### EXTRAIT DU DOCUMENT
# # #

M. Richter est de ce dernier avis, car il interdit le crescendo et maintint strictement jusqu’au bout de la phrase l’unique nuance indiquée. Il est, en effet, à remarquer que Beethoven n’a marqué ici aucun signe expressif.

Seulement M. Richter insista beaucoup pour obtenir des violons l’exécution correcte et délicate des deux notes piquées avant le point d’orgue. Le signe du staccato sur ces deux notes a une réelle importance, quoiqu’on n’y prenne pas garde généralement. Cette indication est d’autant plus digne d’attention que ces notes piquées sont en même temps liées. Les deux signes semblent contradictoires ; mais en réalité, ils ont un but très clair. Beethoven voulait là un effet de suspension en quelque sorte ; et ce lié-détaché ne peut avoir qu’un sens, c’est d’accentuer le ritardando de cette cadence.

Je me rappelle à ce propos une très intéressante conversation avec le maestro anversois Peter Benoit. Selon lui, Beethoven a voulu que cette cadence fût jouée avec une sorte d’hésitation, et c’est dans ce sens aussi qu’il interprète le mot ritardando qu’il ne faut pas confondre avec rallentando.

# # #

### DONNÉES FOURNIES
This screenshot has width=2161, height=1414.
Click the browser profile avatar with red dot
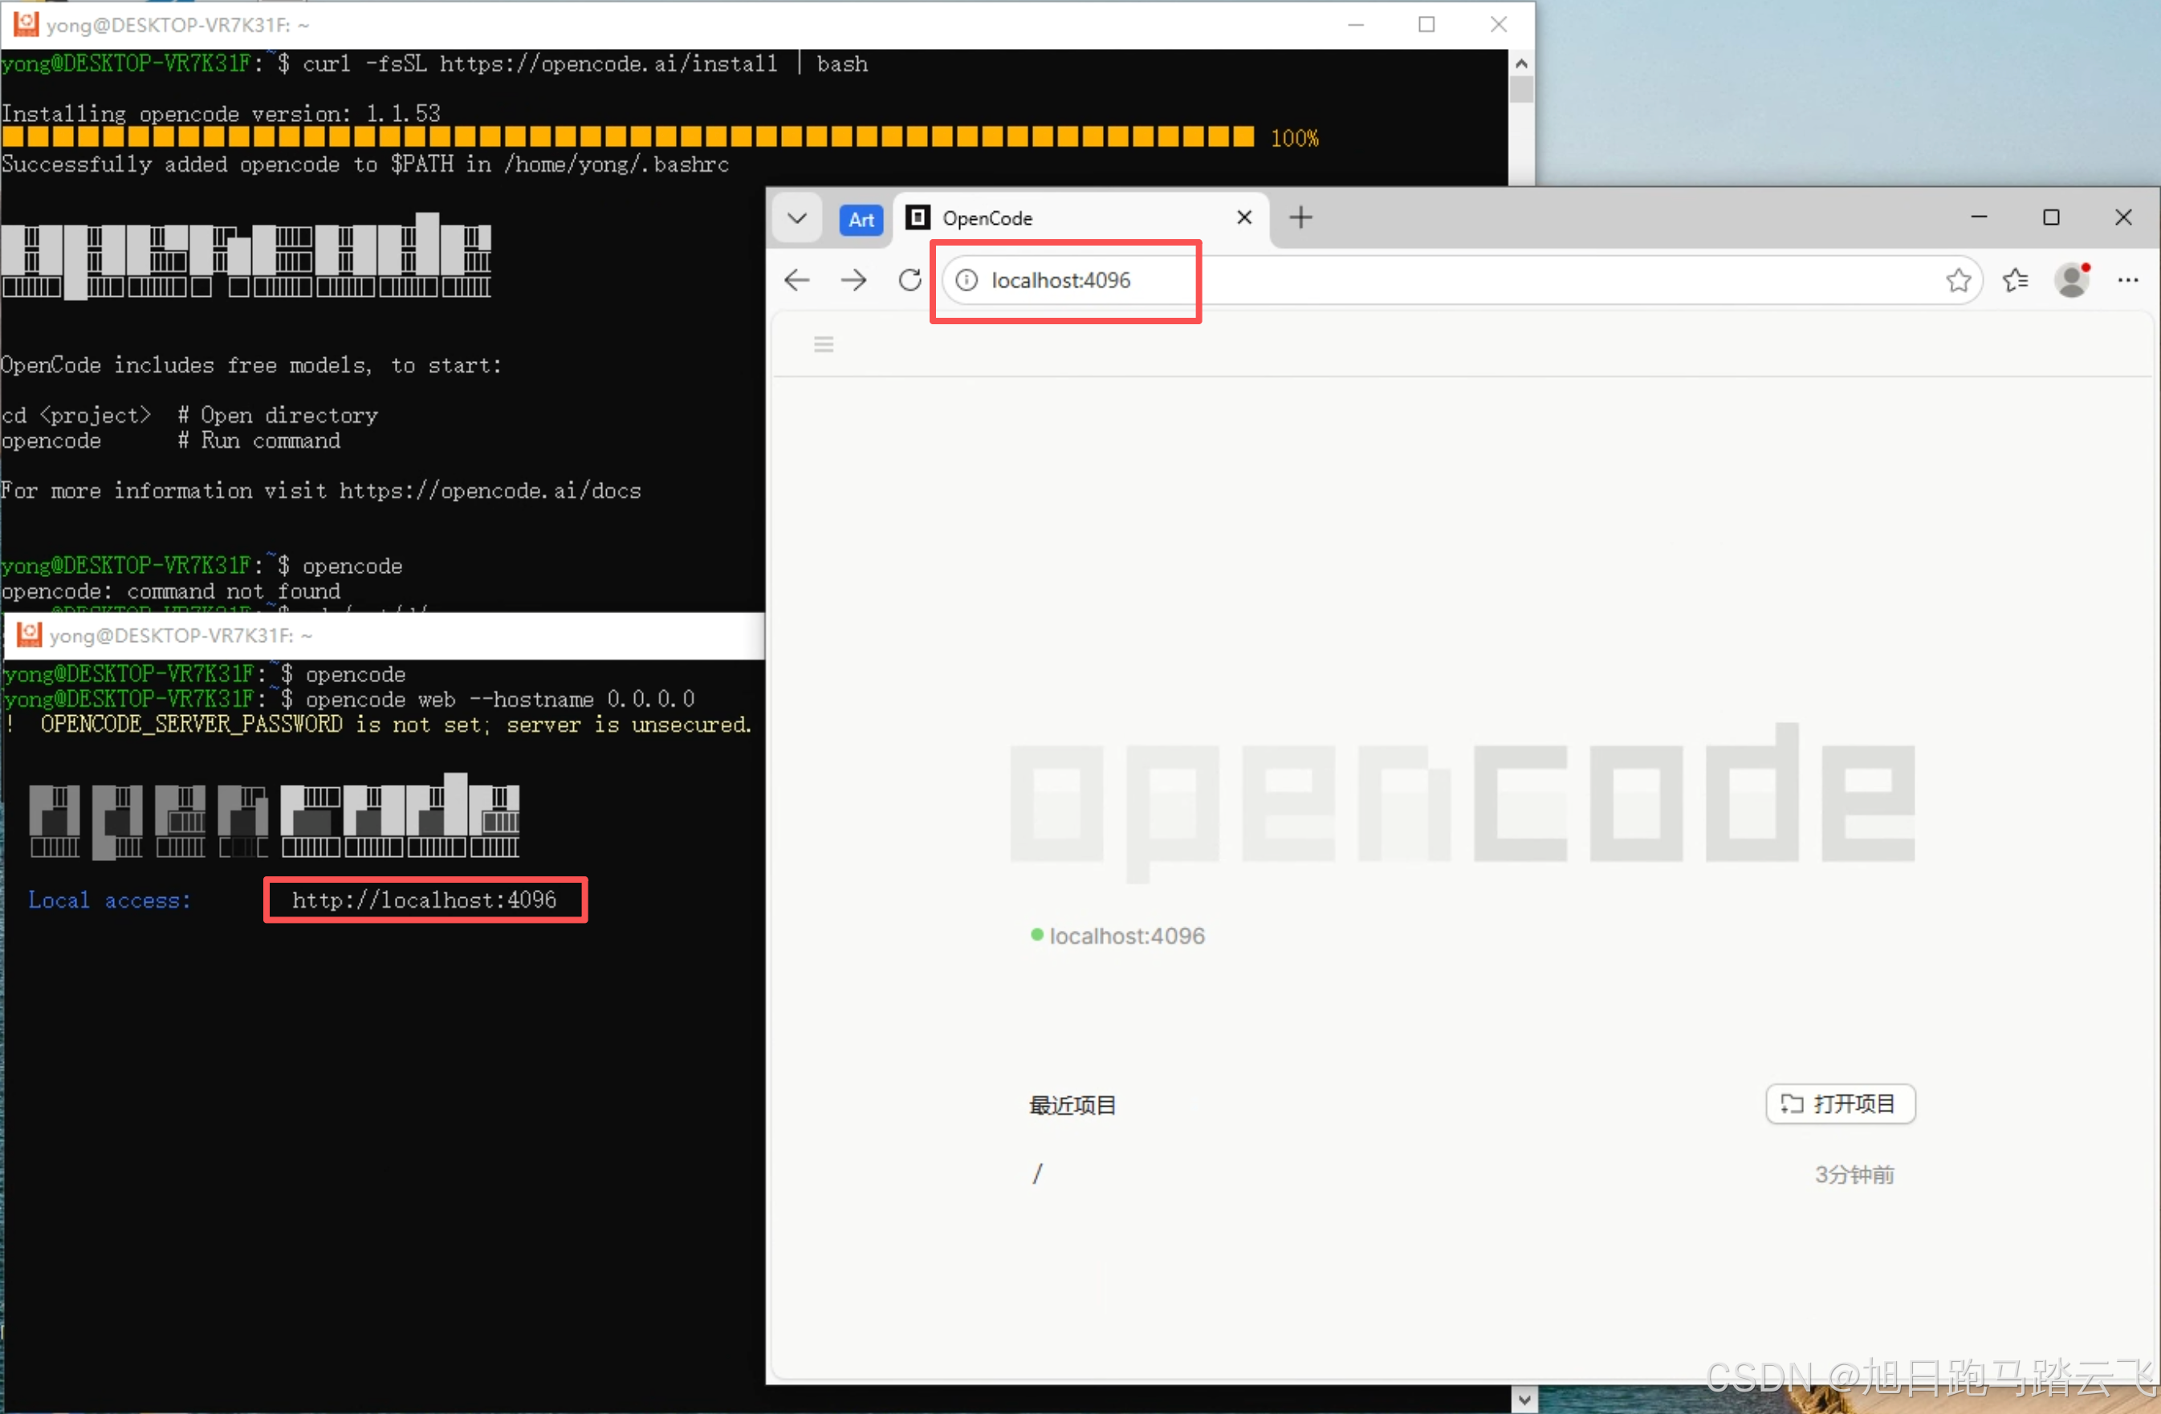(2073, 280)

# # #

### TRAVAIL DEMANDÉ
- A) Répondez à ces questions sur l'extrait consacré à l'interprétation de Beethoven :
(i) Quelle nuance M. Richter interdit-il ?
(ii) De quels instrumentistes M. Richter exige-t-il une exécution correcte et délicate des deux notes piquées ?
(iii) Avec quel mot ne faut-il pas confondre ritardando ?
- B) Extrayez de l'extrait sur Beethoven le passage qui commence aux mots "M. Richter est de" et se termine après les mots "de cette cadence.".
Ce matériel est indépendant de l'extrait.

### RÉPONSES
- A)
(i) Le crescendo.
(ii) Des violons.
(iii) Rallentando.

- B)
M. Richter est de ce dernier avis, car il interdit le crescendo et maintint strictement jusqu’au bout de la phrase l’unique nuance indiquée. Il est, en effet, à remarquer que Beethoven n’a marqué ici aucun signe expressif.

Seulement M. Richter insista beaucoup pour obtenir des violons l’exécution correcte et délicate des deux notes piquées avant le point d’orgue. Le signe du staccato sur ces deux notes a une réelle importance, quoiqu’on n’y prenne pas garde généralement. Cette indication est d’autant plus digne d’attention que ces notes piquées sont en même temps liées. Les deux signes semblent contradictoires ; mais en réalité, ils ont un but très clair. Beethoven voulait là un effet de suspension en quelque sorte ; et ce lié-détaché ne peut avoir qu’un sens, c’est d’accentuer le ritardando de cette cadence.